ページ抜粋 =>

<<<<

梅雨が明けておらずひどく蒸し暑い7月9日、私のX(旧Twitter)のタイムラインは騒がしかった。

私の好きな、既に解散したバンドである「ミッシェル・ガン・エレファント」という4人組。
そのバンドのデビュー前、インディーズ期、新ギタリストである鬼才・アベフトシさんの加入を発表したのが1994年7月9日なのだそう。
以前いたギタリストが脱退し、残った3人で不安定な時期を過ごしたバンドが、ついにピタリとはまるギタリストと出会えたこと。ボーカルのチバさんはあまりに自分たち好みの、しかもスゴ腕ギタリストが来てくれた事が嬉しすぎたのか、スタジオセッションの翌日には今は閉店したライブハウス「屋根裏」へ行き「早くライブやらせろ」と、ブッキングを無理やりねじ込み、数週間後に行われたライブが7月9日。だったらしい。

フォロー先の人達がたくさんそれをつぶやいていたことで気がついた私は、朝からずっとその事ばかり考えてソワソワしていた。

>>>>

データ一覧 =>
<<<<

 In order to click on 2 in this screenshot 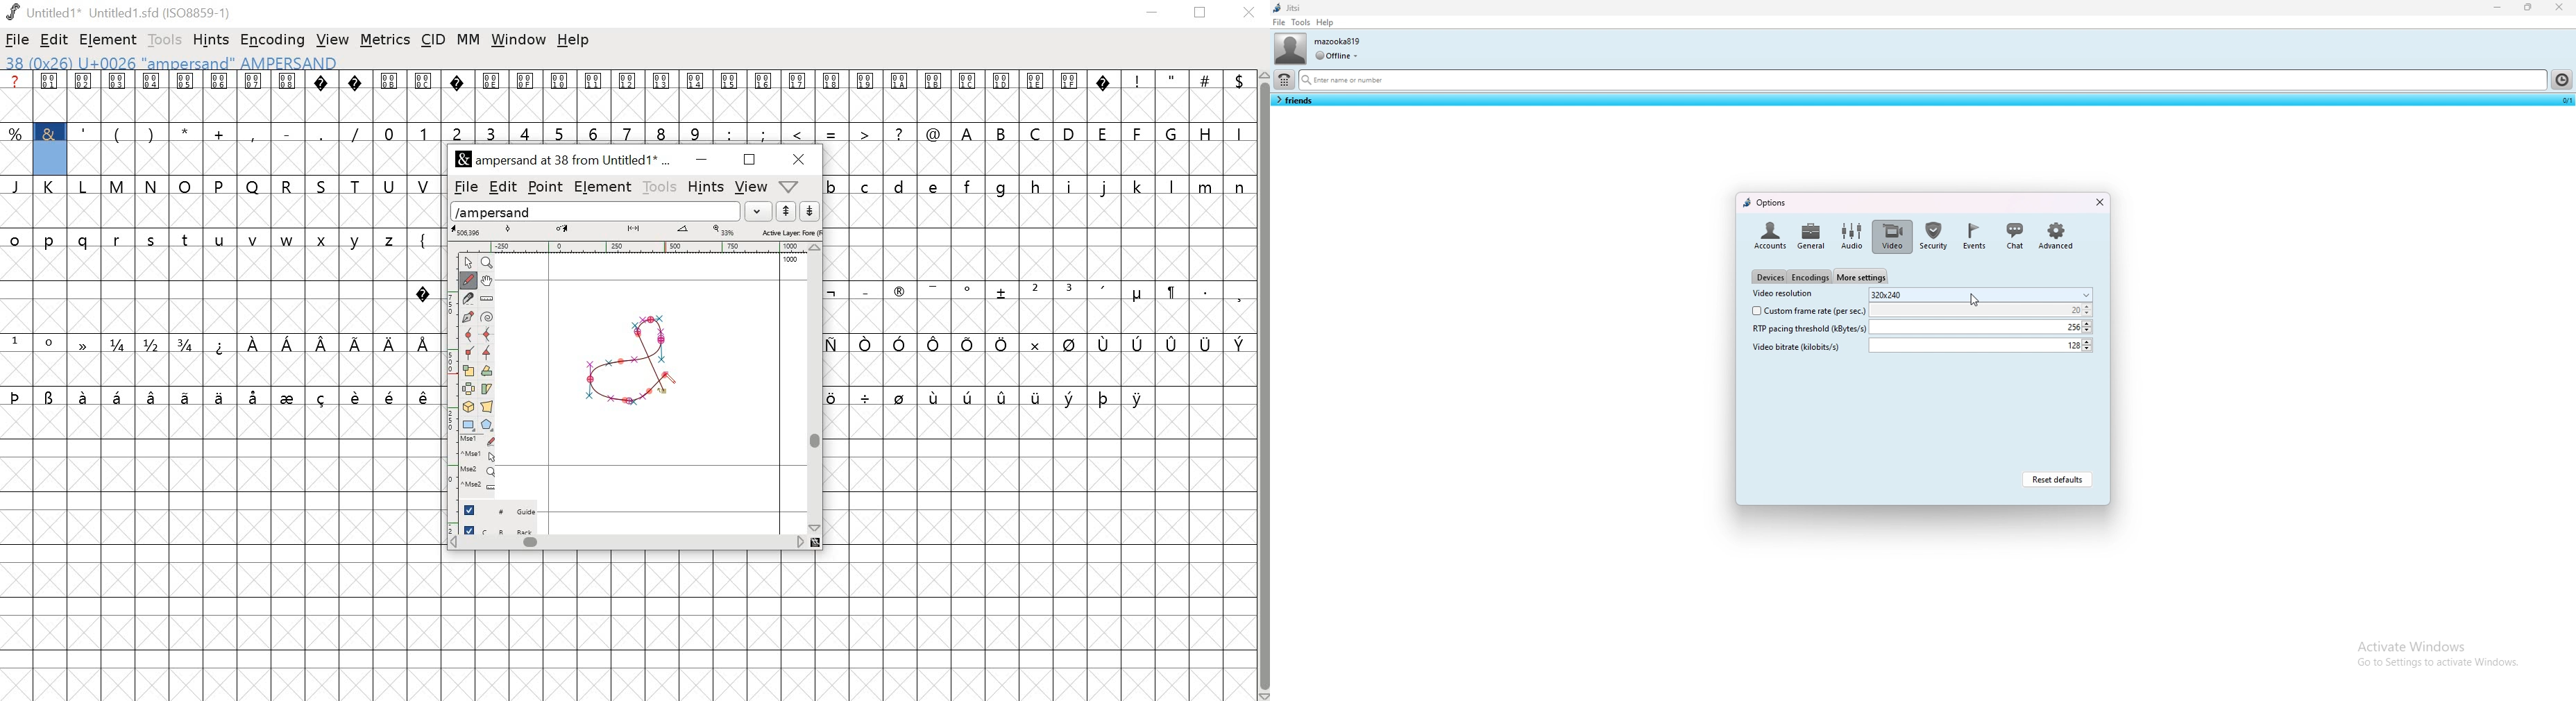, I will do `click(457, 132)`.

>>>>
<<<<

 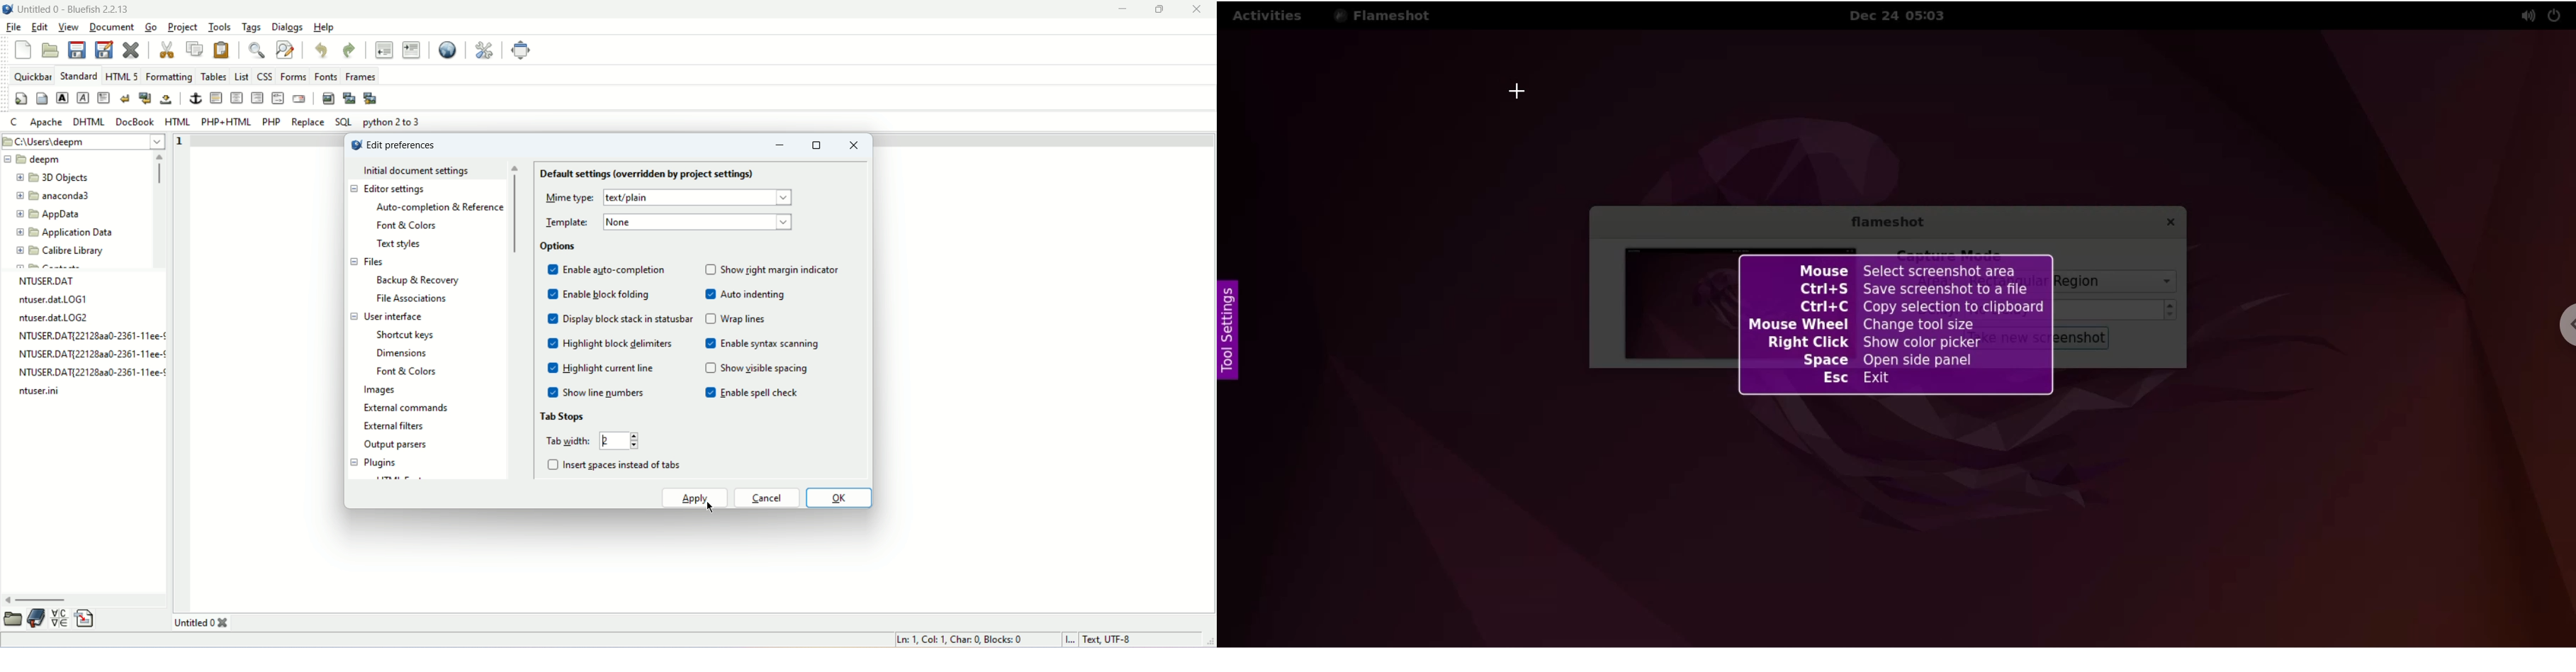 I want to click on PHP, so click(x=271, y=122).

>>>>
<<<<

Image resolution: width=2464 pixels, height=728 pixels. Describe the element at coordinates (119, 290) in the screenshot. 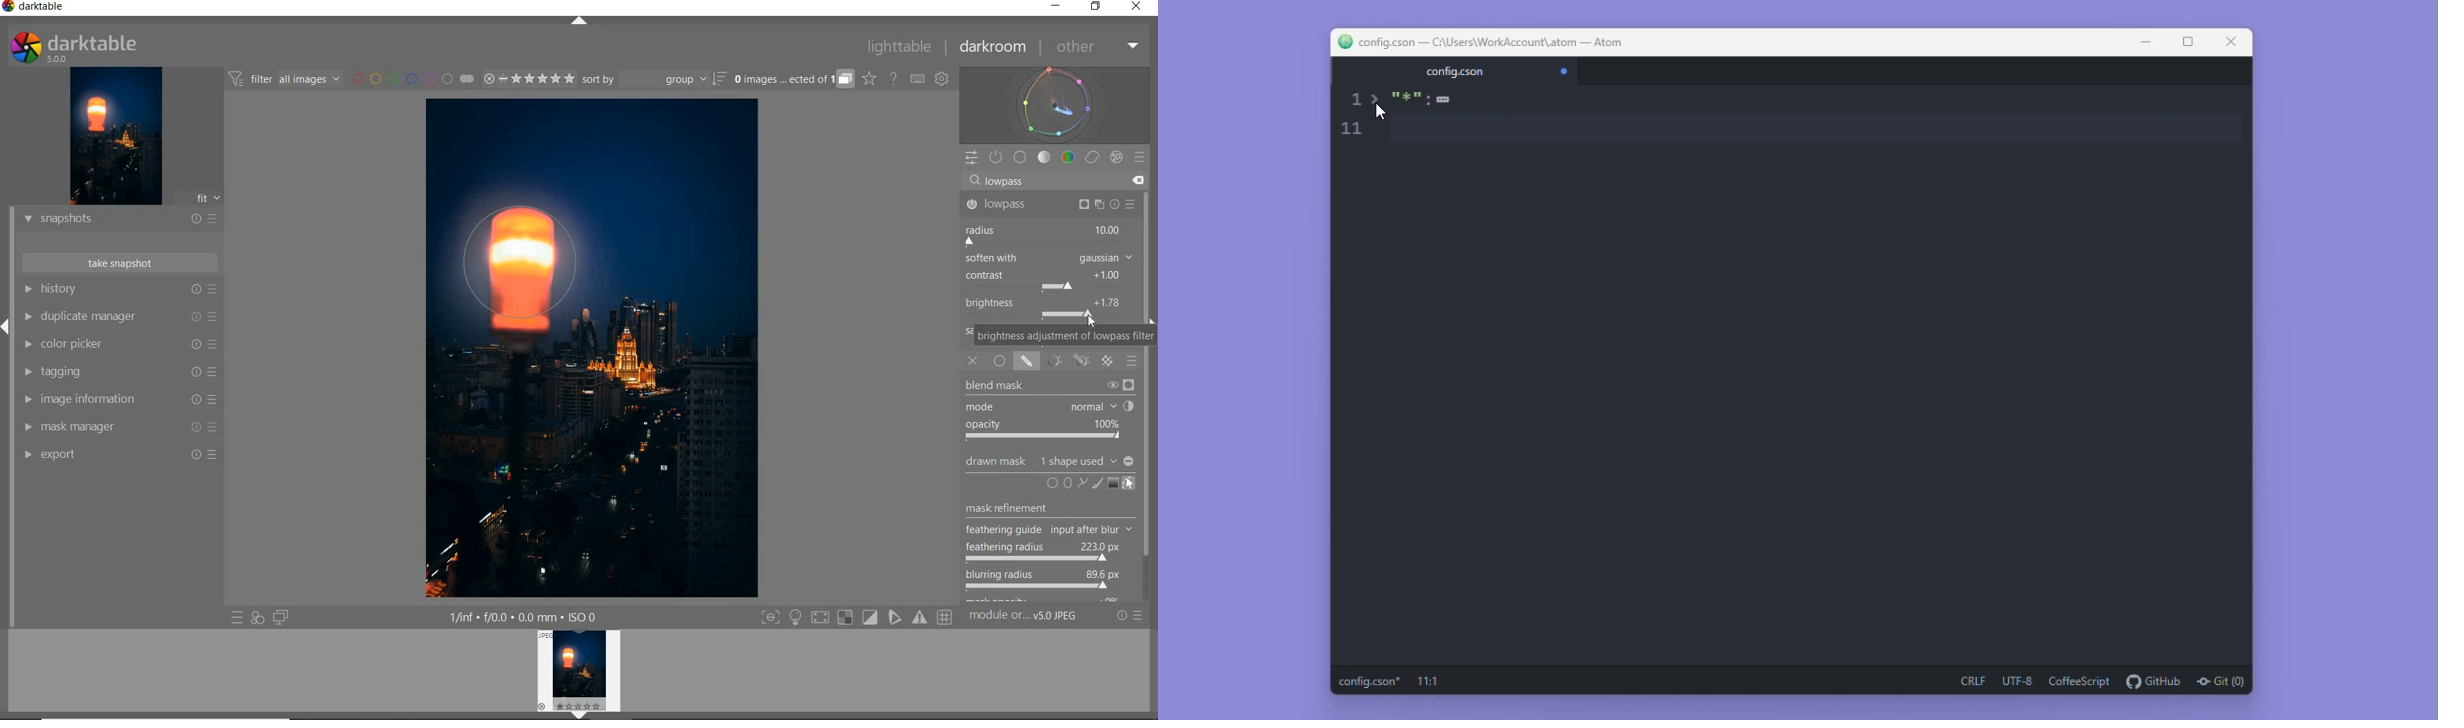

>>>>

課題の要件 =>
1. ページ抜粋によると、アベフトシさんの加入が発表されたのは何年何月何日ですか。
2. ページ抜粋のうち、「梅雨が明けておらずひどく蒸し」と「994年7月9日なのだそう。」の間を、両端の語句も含めてそのまま書き写してください。

各課題の解答 =>
1. 1994年7月9日です。

2.
梅雨が明けておらずひどく蒸し暑い7月9日、私のX(旧Twitter)のタイムラインは騒がしかった。

私の好きな、既に解散したバンドである「ミッシェル・ガン・エレファント」という4人組。
そのバンドのデビュー前、インディーズ期、新ギタリストである鬼才・アベフトシさんの加入を発表したのが1994年7月9日なのだそう。